Beat the wintery blues and stream Blue as Communions takes us track by track, below.
"Come On’ I’m Waiting"
Communions' lyrics are usually a juxtaposition of different states of mind, more based on immediate impressions, rather than cohesive narratives. Also, when writing, the melody is usually what comes first, and in that way, many times certain lyrics kind of manifest themselves subconsciously. "Come On, I’m Waiting" is a good example of that. There are different feelings conflicting with each other and playing off one another. The song is both an expression of freedom and liberation, while also being one of alienation and claustrophobia. It’s about waiting for an escape from the ambivalent ups and downs of everyday life into an altogether different form of clarity. The line “turn me into blue” also invokes the album title, Blue, which for me, not only bears associations with a kind of clarity but also with the inherent ethereal atmosphere or quality that we feel some of the songs have.

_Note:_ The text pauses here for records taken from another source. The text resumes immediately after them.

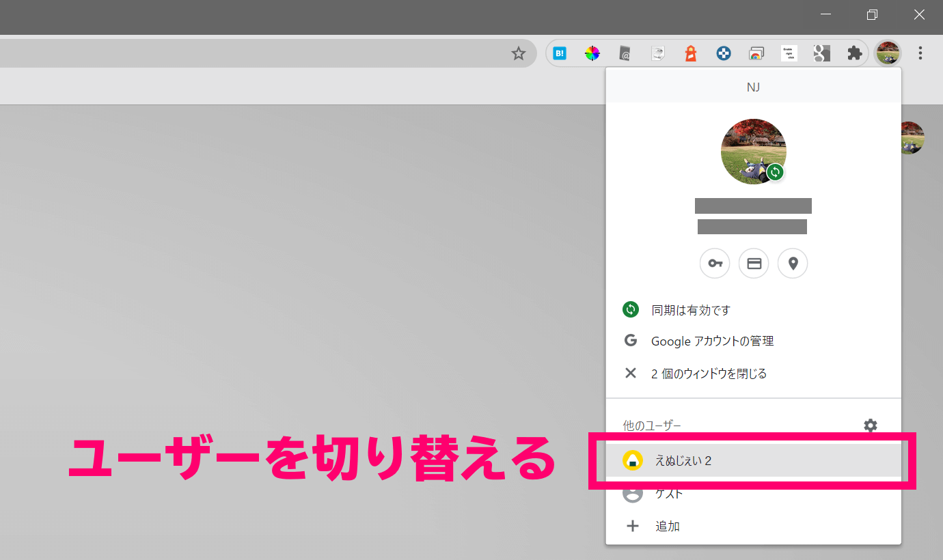Click 追加 to add a new user
This screenshot has width=943, height=560.
pyautogui.click(x=667, y=526)
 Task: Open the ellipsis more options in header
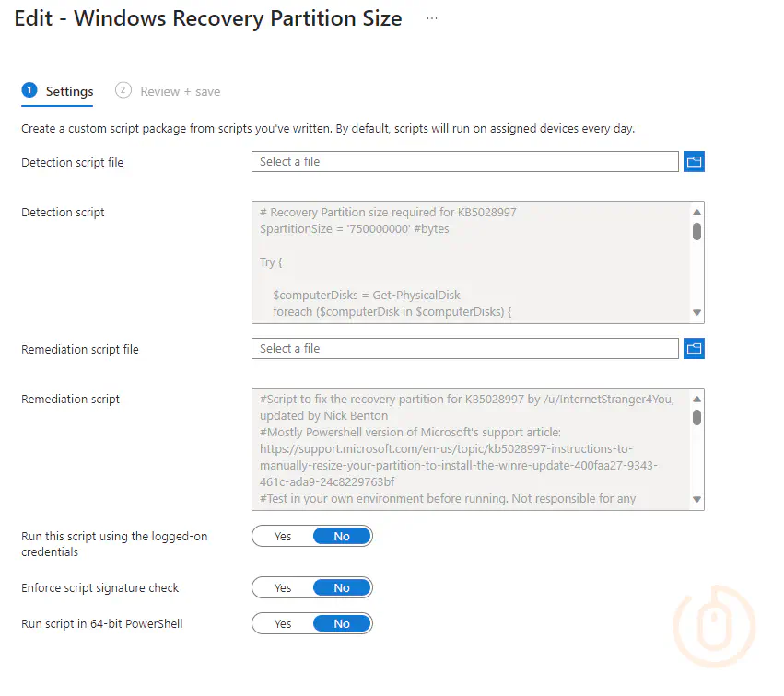click(x=432, y=18)

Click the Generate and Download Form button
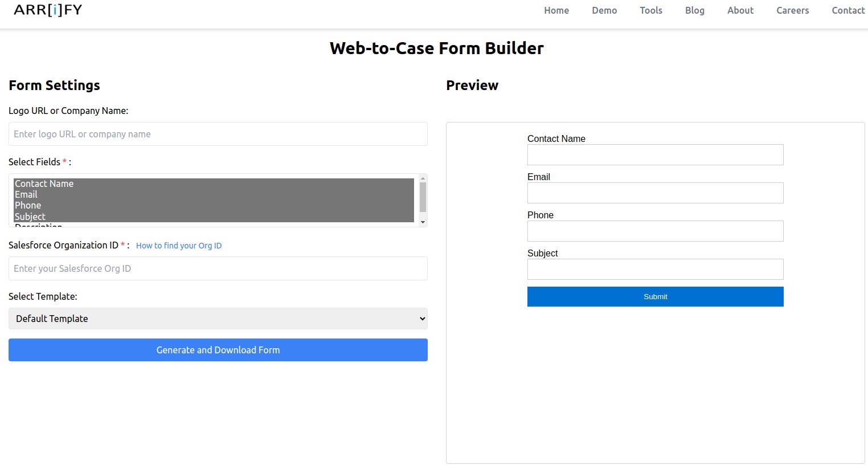coord(218,349)
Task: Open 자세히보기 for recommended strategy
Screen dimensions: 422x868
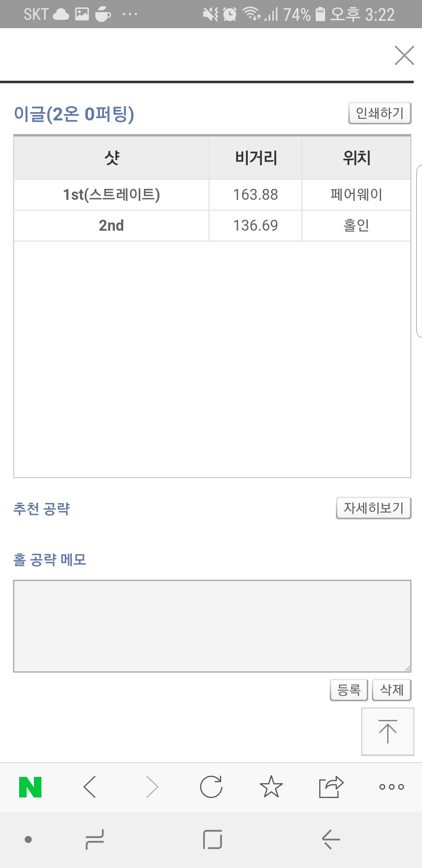Action: 374,508
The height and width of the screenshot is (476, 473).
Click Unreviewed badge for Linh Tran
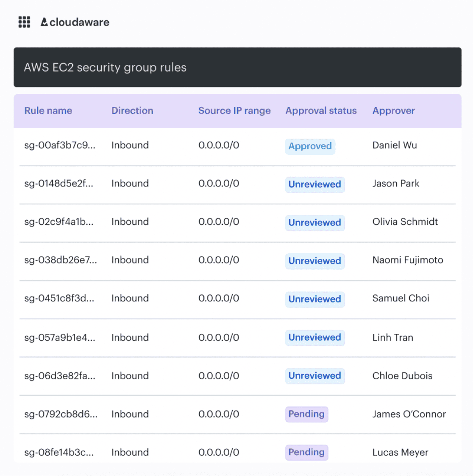(x=314, y=338)
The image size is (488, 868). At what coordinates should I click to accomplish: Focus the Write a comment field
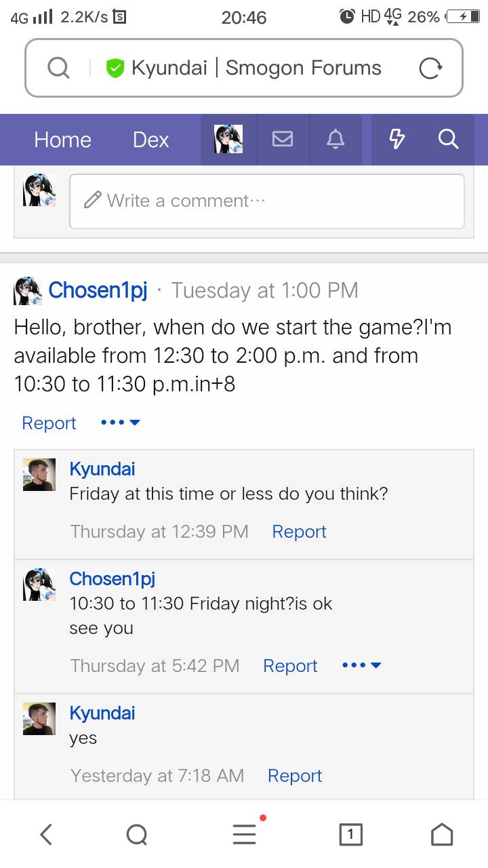coord(267,201)
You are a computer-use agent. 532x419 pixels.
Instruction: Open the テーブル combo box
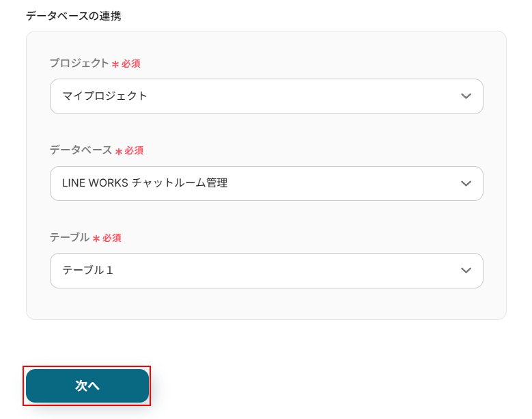(266, 271)
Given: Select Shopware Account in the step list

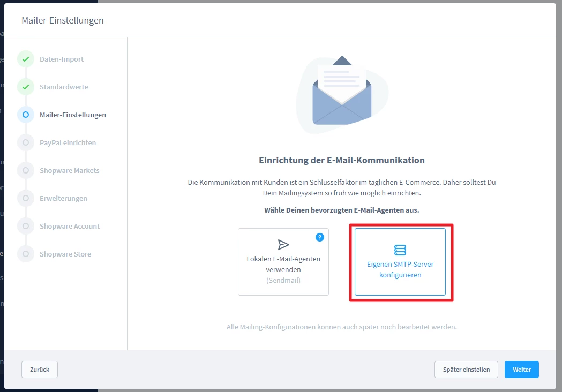Looking at the screenshot, I should point(70,226).
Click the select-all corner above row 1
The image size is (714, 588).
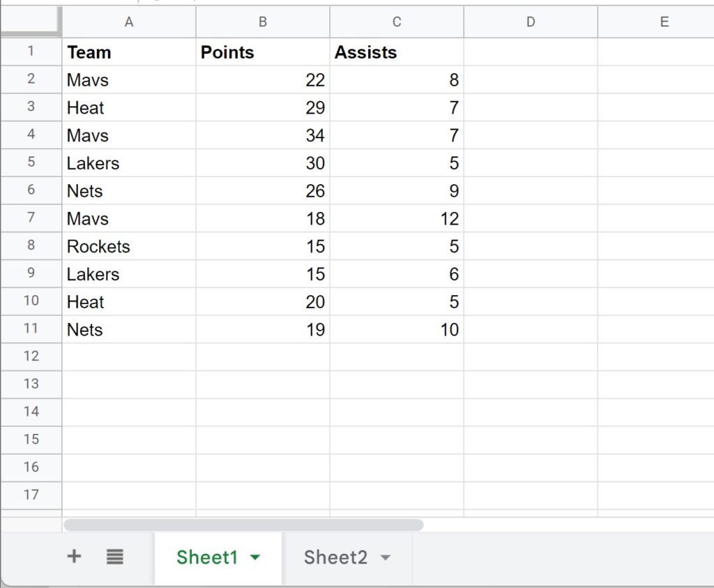31,22
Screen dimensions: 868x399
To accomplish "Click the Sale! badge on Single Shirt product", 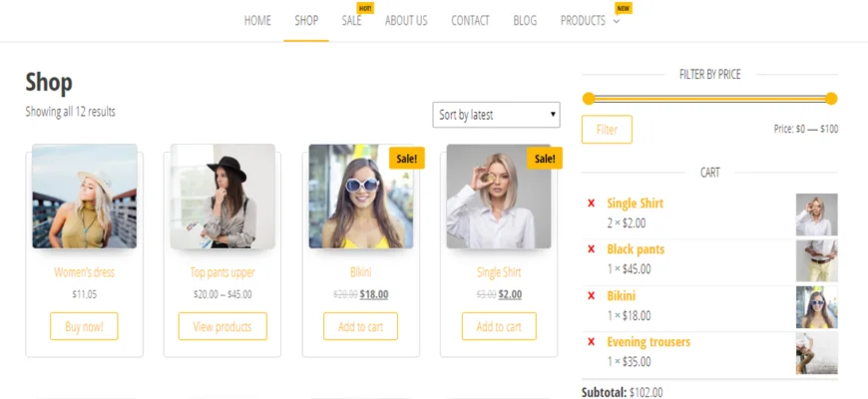I will [545, 159].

"Today" is about seeing the end of things before they even begin, which, most of the time, leads you to a stasis. We're sure a lot of people are familiar with the feeling of overanalyzing a relationship to the point that nothing has the ability to surprise you anymore. In a way, we guess the song is about the passivity of thinking too much, about wishing there was a way to transcend anxieties about the future and so on, and just live.
"Passed You By"
Like some of the titles suggest—"Today," "Eternity," and "Alarm Clocks," for instance—the passage of time is a theme that runs through many of the songs. We rarely write from solely our own perspective, but the song is about time running out, and about being preoccupied with all the wrong things. It’s also about not knowing what you want. Or once you get what you think you want, you find out that it’s really something else you should have been paying attention to all along.
"She’s A Myth"
With this one, we wanted to make something really simple and straightforward. "She’s A Myth" is a love song, but where the feelings aren’t necessarily mutual. In fact, the song is more concerned with dreams. Or rather, it deals with being fascinated with a someone, and the way that, that fascination seeps into considerations that are greater than oneself.
The rhythms on this song are quite different from anything we’ve done before. We wanted to make something that had more of a groove than a pounding rhythm. The lyrics deal with a strange mixture of nightlife and insomnia, inspired by the superficiality of nightlife and the excessive thoughts that run through your mind before falling asleep.
"Got To Be Free"
This song kind of sticks out on the record, not only because it is longer but also because some of the rhythms and riffs are, to a certain degree, almost blues-inspired. I think the song has a liberating and decadent aura to it. The lyrics to this song were inspired by our drummer, who, when he was younger, tended to live a very hedonistic lifestyle, at least compared to some. It’s also his favorite song from the record. Coincidence?
"Don’t Hold Anything Back"
We kind of took a chance with the intro, incorporating bongos and so on. But I think it works. In terms of the sound, it has a unique blend of warmth and melancholy. It’s brooding while being life-affirming, in its message, at the same time.
"Take It All"
This song is inspired by being broke and owing money. We kind of imagined a scenario of what it must be like being in total debt to one’s girlfriend. This one, along with "Got To Be Free," has a more hard-edged essence and offers a nice contrast to the more strictly pop-influenced songs on the record.
"It’s Like Air"
"It’s Like Air" centers around a boy-girl relationship but is more about opening up to the world and transcending a kind of solipsism.
"Eternity" can be thought of as life repeating itself endlessly, much like Nietzsche’s eternal recurrence; the song sort of parodies that way of thinking. "Eternity" can be thought of as an escape from, or end to, time altogether—a sort of timelessness. It’s from that perspective that the song takes its point of departure and kind of plays with those two ways of seeing the world.
This song also sticks out on the record, in the sense that it almost feels like a ballad, at least the verses. It seemed like the right song to end the record, both in terms of its grandeur and mantra: start over.